I have narrowed down the non-boot to be between r3818-r3820.

  • r3818-1cb406d019 boots ok (but wifi is broken, already by the earlier commits)
  • r3820-d5b10bb560 does not boot. (Note: I tried both as it is and with the MTD config item change reverted, as I can't see how that item is related to the crypto stuff that the commit is about)
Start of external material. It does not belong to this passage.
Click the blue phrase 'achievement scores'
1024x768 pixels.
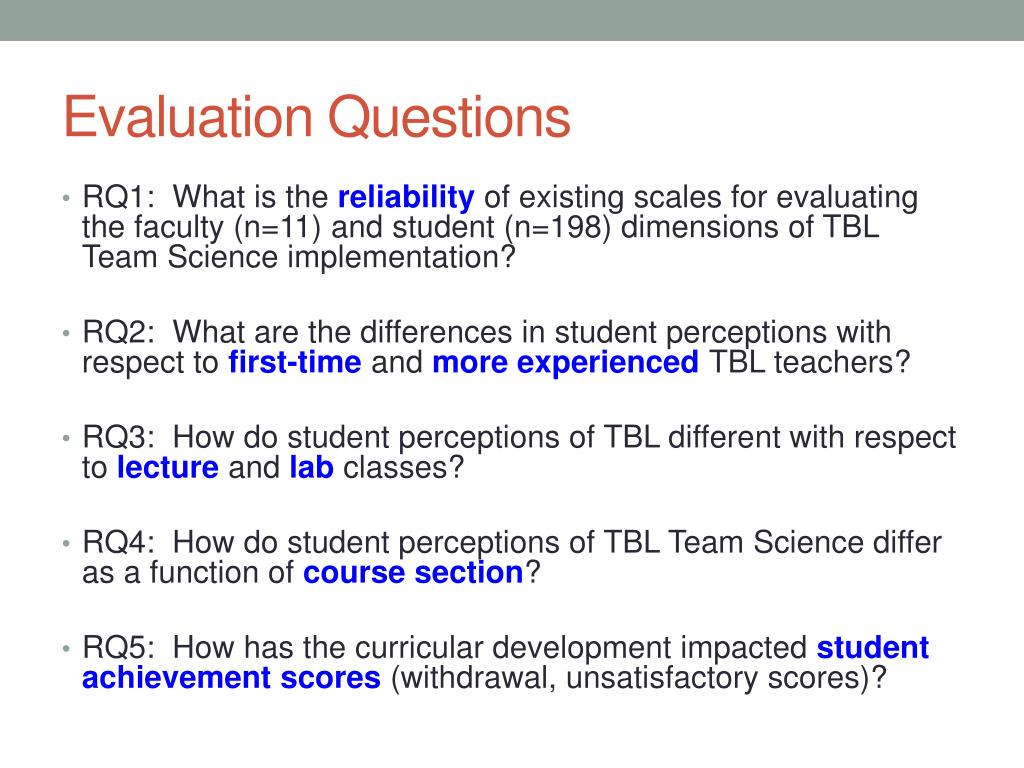(231, 678)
So it looks like the non-boot condition is caused by one of these:

  • d5b10bb560 ipq806x: make the dwc3 driver and required phy drivers built-in
  • 7dc5617173 ipq806x: enable QCE hardware crypto inside the kernel

I am currently compiling r3819

EDIT:
r3819-7dc5617173 boots ok (without wifi) when the MTD change was reverted, so it looks like the culprit is r3820:

  • d5b10bb560 ipq806x: make the dwc3 driver and required phy drivers built-in

Ps. Luckily the whole ipq806x seems to be broken in the phase1 buildbot, so the faulty builds will not reach the general public.

@hnyman

Sorry, I just saw that John merged the IPQ40XX. I guess, I'll be here answering questions in the mean time.
The wifi breakage is caused by the removal of 936-ath10k_skip_otp_check.patch from the mac80211 package.
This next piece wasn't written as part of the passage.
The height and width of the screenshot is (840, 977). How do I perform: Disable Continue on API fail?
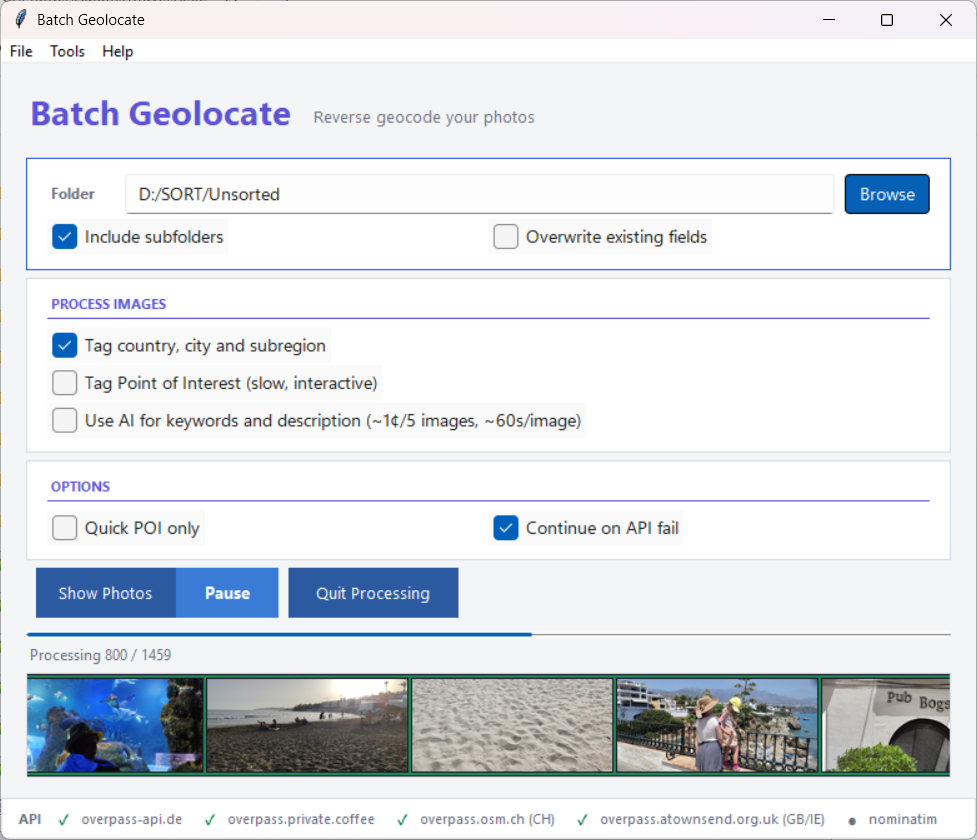pyautogui.click(x=506, y=527)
I've talked to Michal Kazior about this back in November 2016. But he hasn't come up with a solution either.
The issue with the 936- is that it breaks IPQ40XX device identification and it gets detected as a pcie device
(rather than AHB) and this in turn causes the ath10k driver to abort since it can't find the matching boarddata.
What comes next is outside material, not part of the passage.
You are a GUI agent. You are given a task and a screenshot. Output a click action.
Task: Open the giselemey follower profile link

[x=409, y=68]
Since I don't have a IPQ806x, I can't test what would be a good solution/WA for this. However, this needs to
be fixed in some way since the upcoming IPQ807X (from what I know) also integrates the WIFI-MAC into the
SoC (so it going to be AHB/AXI too).

From IPQ40XX perspective:

  /* otp and board file not needed if calibration data is present */
  if (calret) {
          ret = ath10k_core_get_board_id_from_otp(ar);
          if (ret && ret != -EOPNOTSUPP) {

is the problematic part. Qualcomm switched from "cal" to "pre-cal". The pre-cal data contains the actual project/board id, that gets later returned back to the driver. Since the pre-cal is mandatory, the calret value is 0 for the IPQ40XX and the
board identification step is skipped. (And I think ath10k just assumes it's a PCIE chip).

So I wonder, what's wrong with the QCA988x/QCA99xx, since ath10k_core_get_board_id_from_otp() should work there as well?